The device could also increase the number of available livers and is under going clinical trials in the UK.  A 62 year old man needed a transplant and he was the first recipient to have a liver transplant using the device.  imageThe machine keeps the liver working at normal body temperatures instead of being put on ice.  Nutrients are injected into the liver and it has taken 15 years research to create.  They also know if the liver is going to work before the transplant takes place.  The doctor using the machine states the liver functions like it has never lost the human body and they are also working to use the same process with hearts and lungs.  It sounds as if the liver is kept in a machine made “human” environment and it adapts much faster to the body of the recipient.  BD 

A human liver was kept alive outside a human being and then transplanted into a recipient patient who required a new liver, researchers from Oxford University and King's College Hospital reported. The scientists added that the procedure has been successfully performed on two patients who are currently recovering well.
The problem with current the transplantation method is organ damage after the donated liver is put "on ice", cooling it to slow its metabolism.

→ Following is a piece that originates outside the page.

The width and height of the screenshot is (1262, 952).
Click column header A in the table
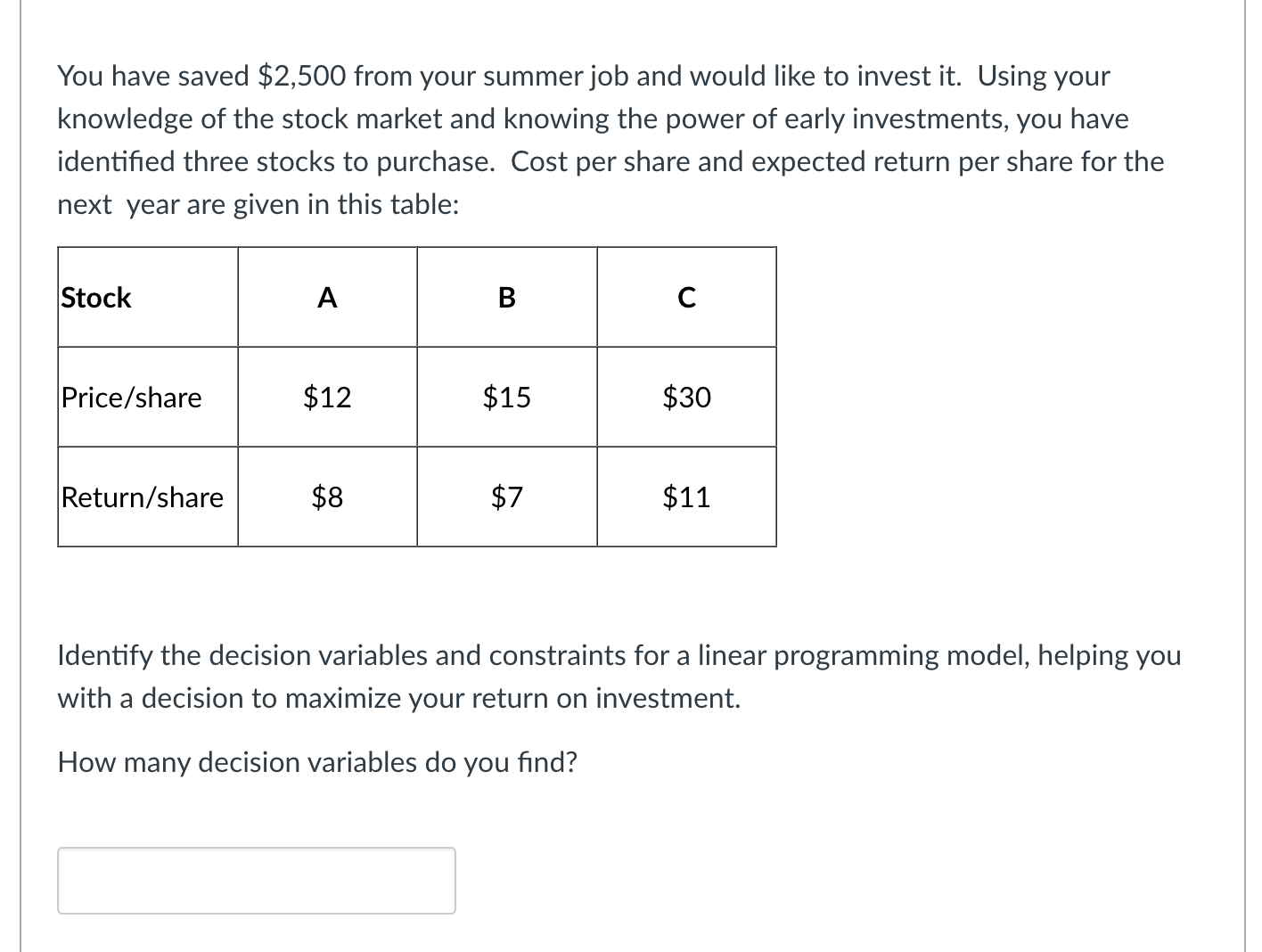(327, 297)
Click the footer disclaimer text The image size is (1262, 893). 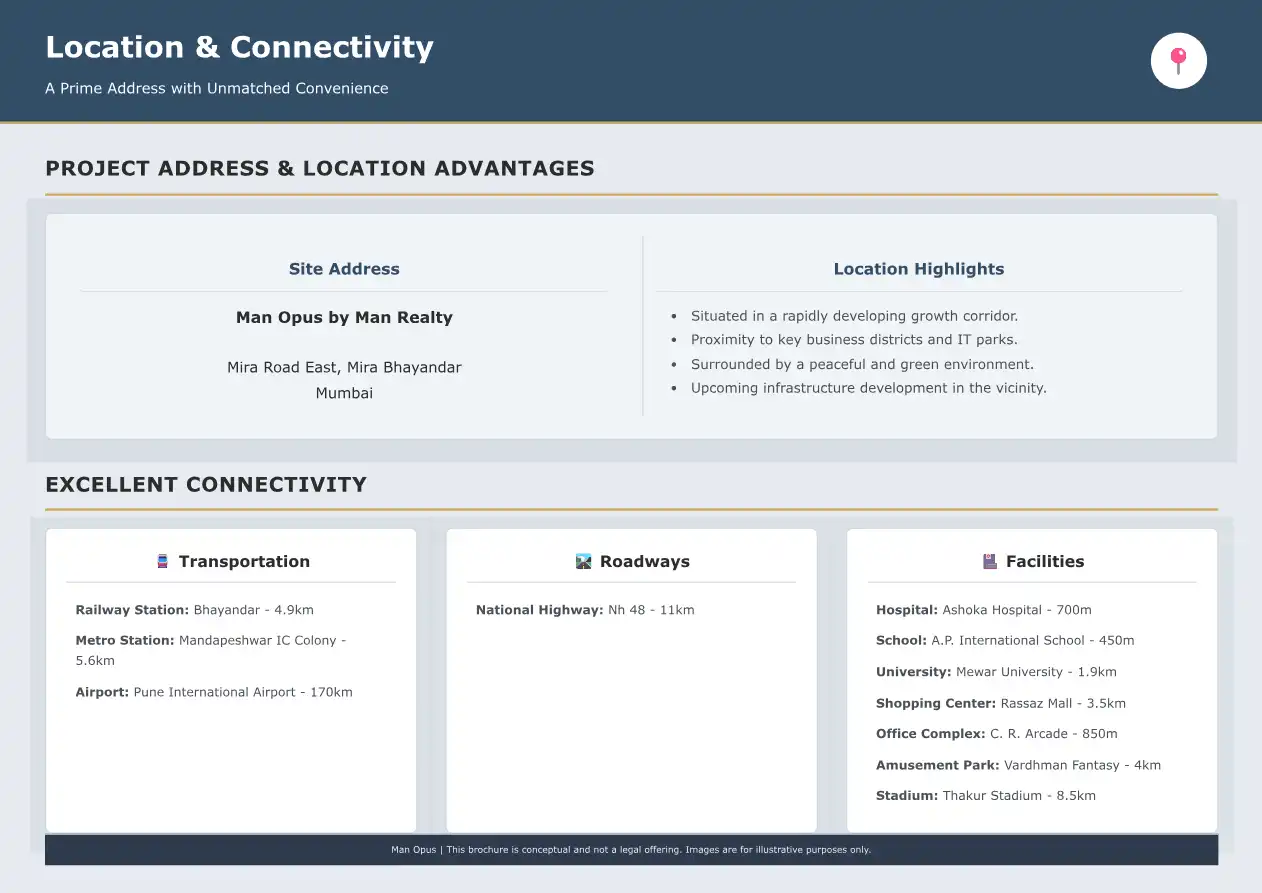tap(631, 850)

"These first clinical cases confirm that we can support human livers outside the body, keep them alive and functioning on our machine and then, hours later, successfully transplant them into a patient. The device is the very first completely automated liver perfusion device of its kind: the organ is perfused with oxygenated red blood cells at normal body temperature, just as it would be inside the body, and can for example be observed making bile, which makes it an extraordinary feat of engineering.
It was astounding to see an initially cold grey liver flushing with color once hooked up to our machine and performing as it would within the body. What was even more amazing was to see the same liver transplanted into a patient who is now walking around. Whilst for these two transplants we only needed to keep the livers alive for up to 10 hours, in other experiments we have shown we can preserve a functioning liver and monitor its function outside the body for periods up to 24 hours."

More than 2,000 livers are thrown away each year because oxygen deprivation has damaged them, or they did not survive the cold preservation due to elevated intracellular fat.